Task brief ->
Every line containing the string "computer" should be returned from the records.

The input ->
· · · · · · ·

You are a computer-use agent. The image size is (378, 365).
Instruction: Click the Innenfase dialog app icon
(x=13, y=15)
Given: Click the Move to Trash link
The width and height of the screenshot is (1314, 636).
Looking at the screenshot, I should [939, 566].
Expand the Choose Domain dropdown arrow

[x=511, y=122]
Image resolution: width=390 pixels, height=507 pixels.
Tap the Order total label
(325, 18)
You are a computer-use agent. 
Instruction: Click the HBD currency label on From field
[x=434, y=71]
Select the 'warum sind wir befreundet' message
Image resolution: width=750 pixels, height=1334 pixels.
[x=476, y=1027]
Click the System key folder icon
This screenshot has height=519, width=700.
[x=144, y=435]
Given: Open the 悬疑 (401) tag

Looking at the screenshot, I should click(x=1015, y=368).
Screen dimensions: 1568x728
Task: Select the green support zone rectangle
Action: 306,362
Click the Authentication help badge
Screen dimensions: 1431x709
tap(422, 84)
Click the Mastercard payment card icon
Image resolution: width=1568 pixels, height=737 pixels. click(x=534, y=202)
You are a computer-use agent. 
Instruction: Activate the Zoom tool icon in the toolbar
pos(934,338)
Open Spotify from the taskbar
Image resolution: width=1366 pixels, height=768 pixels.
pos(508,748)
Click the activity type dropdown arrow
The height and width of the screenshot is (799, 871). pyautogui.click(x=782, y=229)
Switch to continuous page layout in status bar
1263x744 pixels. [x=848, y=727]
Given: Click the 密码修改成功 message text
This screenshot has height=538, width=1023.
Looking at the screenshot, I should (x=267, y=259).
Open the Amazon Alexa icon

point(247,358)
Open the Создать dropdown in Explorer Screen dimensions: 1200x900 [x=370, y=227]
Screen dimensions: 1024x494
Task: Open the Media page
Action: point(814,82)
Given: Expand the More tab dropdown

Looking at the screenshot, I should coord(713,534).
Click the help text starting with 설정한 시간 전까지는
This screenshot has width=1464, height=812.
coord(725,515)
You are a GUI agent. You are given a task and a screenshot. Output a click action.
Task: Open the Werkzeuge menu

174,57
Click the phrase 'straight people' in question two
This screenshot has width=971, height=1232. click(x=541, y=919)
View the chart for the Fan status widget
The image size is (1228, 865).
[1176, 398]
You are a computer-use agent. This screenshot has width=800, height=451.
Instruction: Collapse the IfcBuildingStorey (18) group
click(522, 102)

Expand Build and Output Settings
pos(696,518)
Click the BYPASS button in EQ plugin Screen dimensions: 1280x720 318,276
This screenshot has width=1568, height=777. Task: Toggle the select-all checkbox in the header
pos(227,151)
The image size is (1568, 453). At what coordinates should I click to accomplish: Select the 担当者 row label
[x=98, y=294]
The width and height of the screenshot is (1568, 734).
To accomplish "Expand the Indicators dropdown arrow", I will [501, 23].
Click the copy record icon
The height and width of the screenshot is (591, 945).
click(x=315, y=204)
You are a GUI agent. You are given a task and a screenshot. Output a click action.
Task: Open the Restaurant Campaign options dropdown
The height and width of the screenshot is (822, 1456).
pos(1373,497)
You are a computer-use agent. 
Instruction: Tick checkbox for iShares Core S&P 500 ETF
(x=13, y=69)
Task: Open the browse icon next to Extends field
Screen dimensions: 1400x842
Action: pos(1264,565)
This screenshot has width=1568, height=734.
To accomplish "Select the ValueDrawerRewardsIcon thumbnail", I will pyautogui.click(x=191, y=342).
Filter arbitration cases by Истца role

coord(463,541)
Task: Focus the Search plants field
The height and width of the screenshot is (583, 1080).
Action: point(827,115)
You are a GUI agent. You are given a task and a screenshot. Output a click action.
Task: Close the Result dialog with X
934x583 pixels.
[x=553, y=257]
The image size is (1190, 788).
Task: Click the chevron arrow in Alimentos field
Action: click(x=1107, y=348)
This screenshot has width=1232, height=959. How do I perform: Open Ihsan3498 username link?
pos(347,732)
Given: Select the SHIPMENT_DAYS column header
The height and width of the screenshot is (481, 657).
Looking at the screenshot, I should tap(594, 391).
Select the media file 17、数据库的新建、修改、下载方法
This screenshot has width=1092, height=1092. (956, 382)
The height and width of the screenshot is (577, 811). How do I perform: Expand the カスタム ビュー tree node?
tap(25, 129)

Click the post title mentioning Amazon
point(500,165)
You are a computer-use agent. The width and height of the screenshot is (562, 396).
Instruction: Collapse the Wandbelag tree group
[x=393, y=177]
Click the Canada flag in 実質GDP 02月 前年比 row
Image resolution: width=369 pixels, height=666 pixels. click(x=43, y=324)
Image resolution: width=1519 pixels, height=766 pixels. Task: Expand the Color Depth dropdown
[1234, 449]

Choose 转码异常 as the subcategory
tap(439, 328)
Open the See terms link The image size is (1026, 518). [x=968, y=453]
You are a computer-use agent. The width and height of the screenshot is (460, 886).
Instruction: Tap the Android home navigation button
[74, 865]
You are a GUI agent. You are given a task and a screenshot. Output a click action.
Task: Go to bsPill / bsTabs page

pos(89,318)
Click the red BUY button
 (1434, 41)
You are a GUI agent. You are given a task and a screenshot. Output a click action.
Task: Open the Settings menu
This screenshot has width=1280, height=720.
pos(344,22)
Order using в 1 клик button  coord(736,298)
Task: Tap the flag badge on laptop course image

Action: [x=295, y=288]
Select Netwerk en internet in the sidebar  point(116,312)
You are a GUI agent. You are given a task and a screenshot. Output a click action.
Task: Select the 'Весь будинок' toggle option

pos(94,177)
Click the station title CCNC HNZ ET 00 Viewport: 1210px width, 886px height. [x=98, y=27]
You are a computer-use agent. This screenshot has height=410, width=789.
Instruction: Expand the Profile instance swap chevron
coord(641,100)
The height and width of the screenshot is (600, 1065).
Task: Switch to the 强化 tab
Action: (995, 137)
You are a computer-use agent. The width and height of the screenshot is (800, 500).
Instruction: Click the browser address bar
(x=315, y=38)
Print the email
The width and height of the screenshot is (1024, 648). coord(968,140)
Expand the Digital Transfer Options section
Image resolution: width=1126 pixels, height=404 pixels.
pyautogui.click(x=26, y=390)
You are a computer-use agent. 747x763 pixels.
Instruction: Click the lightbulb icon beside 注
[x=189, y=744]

· · · · · · ·

Task solution ->
You are a computer-use agent. The image size is (378, 365).
You are a computer-use agent. 
You are a computer-use agent. 
You are a computer-use agent. This screenshot has width=800, height=451.
You are a computer-use agent. 
You are a computer-use agent. The width and height of the screenshot is (562, 396).
You are a computer-use agent. The width and height of the screenshot is (460, 886).
You are a computer-use agent. This screenshot has height=410, width=789.
You are a computer-use agent. The width and height of the screenshot is (800, 500).
You are a computer-use agent. 747x763 pixels.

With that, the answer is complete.